Aim of the task> Reproduce all the data verbatim.

Records provided>
>>>

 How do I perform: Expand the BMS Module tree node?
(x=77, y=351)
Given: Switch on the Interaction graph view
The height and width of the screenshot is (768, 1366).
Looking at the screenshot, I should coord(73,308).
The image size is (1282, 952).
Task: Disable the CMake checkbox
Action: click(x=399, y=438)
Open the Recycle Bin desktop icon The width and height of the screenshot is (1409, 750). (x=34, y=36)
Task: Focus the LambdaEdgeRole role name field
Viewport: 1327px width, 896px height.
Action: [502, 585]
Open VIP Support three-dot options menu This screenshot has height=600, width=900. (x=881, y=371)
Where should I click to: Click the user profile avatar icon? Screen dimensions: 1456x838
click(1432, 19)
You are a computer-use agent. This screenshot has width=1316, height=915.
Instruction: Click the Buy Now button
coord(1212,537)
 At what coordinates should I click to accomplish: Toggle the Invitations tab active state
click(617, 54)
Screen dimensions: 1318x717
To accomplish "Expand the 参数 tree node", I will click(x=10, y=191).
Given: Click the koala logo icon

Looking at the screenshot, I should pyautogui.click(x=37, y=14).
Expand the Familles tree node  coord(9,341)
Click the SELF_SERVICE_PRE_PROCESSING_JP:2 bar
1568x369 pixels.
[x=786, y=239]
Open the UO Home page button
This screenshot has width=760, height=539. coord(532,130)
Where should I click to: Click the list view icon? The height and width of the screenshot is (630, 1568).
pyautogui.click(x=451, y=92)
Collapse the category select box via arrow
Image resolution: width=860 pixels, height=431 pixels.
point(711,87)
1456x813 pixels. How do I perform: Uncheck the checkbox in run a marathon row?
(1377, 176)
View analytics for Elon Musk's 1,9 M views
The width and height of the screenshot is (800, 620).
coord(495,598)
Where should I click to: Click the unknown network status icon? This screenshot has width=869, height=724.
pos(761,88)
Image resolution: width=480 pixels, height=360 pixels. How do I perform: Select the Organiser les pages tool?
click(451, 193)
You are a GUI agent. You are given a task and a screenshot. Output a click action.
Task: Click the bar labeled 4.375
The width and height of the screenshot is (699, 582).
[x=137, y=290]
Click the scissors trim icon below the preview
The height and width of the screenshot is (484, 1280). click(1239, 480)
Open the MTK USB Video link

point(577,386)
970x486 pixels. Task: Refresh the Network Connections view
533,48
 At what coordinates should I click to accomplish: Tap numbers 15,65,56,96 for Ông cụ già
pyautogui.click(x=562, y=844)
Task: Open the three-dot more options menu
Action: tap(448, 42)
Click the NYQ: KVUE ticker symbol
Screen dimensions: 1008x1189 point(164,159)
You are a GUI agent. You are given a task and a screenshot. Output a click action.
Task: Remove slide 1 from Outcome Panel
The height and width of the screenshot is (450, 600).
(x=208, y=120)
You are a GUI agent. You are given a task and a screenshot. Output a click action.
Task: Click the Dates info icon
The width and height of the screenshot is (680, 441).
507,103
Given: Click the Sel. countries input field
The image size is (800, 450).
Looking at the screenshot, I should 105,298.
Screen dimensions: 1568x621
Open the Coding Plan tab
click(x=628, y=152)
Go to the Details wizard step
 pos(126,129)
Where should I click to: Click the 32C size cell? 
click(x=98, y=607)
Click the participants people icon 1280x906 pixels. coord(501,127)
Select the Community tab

<<<

Output>
 How do I perform: Expand the BMS Module tree node?
(x=77, y=351)
Given: Switch on the Interaction graph view
The height and width of the screenshot is (768, 1366).
Looking at the screenshot, I should coord(73,308).
The image size is (1282, 952).
Task: Disable the CMake checkbox
Action: click(x=399, y=438)
Open the Recycle Bin desktop icon The width and height of the screenshot is (1409, 750). (x=34, y=36)
Task: Focus the LambdaEdgeRole role name field
Viewport: 1327px width, 896px height.
Action: [502, 585]
Open VIP Support three-dot options menu This screenshot has height=600, width=900. (x=881, y=371)
Where should I click to: Click the user profile avatar icon? Screen dimensions: 1456x838
click(1432, 19)
You are a computer-use agent. This screenshot has width=1316, height=915.
Instruction: Click the Buy Now button
coord(1212,537)
 At what coordinates should I click to accomplish: Toggle the Invitations tab active state
click(617, 54)
Screen dimensions: 1318x717
To accomplish "Expand the 参数 tree node", I will click(x=10, y=191).
Given: Click the koala logo icon

Looking at the screenshot, I should pyautogui.click(x=37, y=14).
Expand the Familles tree node  coord(9,341)
Click the SELF_SERVICE_PRE_PROCESSING_JP:2 bar
1568x369 pixels.
[x=786, y=239]
Open the UO Home page button
This screenshot has width=760, height=539. coord(532,130)
Where should I click to: Click the list view icon? The height and width of the screenshot is (630, 1568).
pyautogui.click(x=451, y=92)
Collapse the category select box via arrow
Image resolution: width=860 pixels, height=431 pixels.
point(711,87)
1456x813 pixels. How do I perform: Uncheck the checkbox in run a marathon row?
(1377, 176)
View analytics for Elon Musk's 1,9 M views
The width and height of the screenshot is (800, 620).
coord(495,598)
Where should I click to: Click the unknown network status icon? This screenshot has width=869, height=724.
pos(761,88)
Image resolution: width=480 pixels, height=360 pixels. How do I perform: Select the Organiser les pages tool?
click(451, 193)
You are a GUI agent. You are given a task and a screenshot. Output a click action.
Task: Click the bar labeled 4.375
The width and height of the screenshot is (699, 582).
[x=137, y=290]
Click the scissors trim icon below the preview
The height and width of the screenshot is (484, 1280). click(1239, 480)
Open the MTK USB Video link

point(577,386)
970x486 pixels. Task: Refresh the Network Connections view
533,48
 At what coordinates should I click to accomplish: Tap numbers 15,65,56,96 for Ông cụ già
pyautogui.click(x=562, y=844)
Task: Open the three-dot more options menu
Action: tap(448, 42)
Click the NYQ: KVUE ticker symbol
Screen dimensions: 1008x1189 point(164,159)
You are a GUI agent. You are given a task and a screenshot. Output a click action.
Task: Remove slide 1 from Outcome Panel
The height and width of the screenshot is (450, 600).
(x=208, y=120)
You are a GUI agent. You are given a task and a screenshot. Output a click action.
Task: Click the Dates info icon
The width and height of the screenshot is (680, 441).
507,103
Given: Click the Sel. countries input field
The image size is (800, 450).
Looking at the screenshot, I should 105,298.
Screen dimensions: 1568x621
Open the Coding Plan tab
click(x=628, y=152)
Go to the Details wizard step
 pos(126,129)
Where should I click to: Click the 32C size cell? 
click(x=98, y=607)
Click the participants people icon 1280x906 pixels. coord(501,127)
Select the Community tab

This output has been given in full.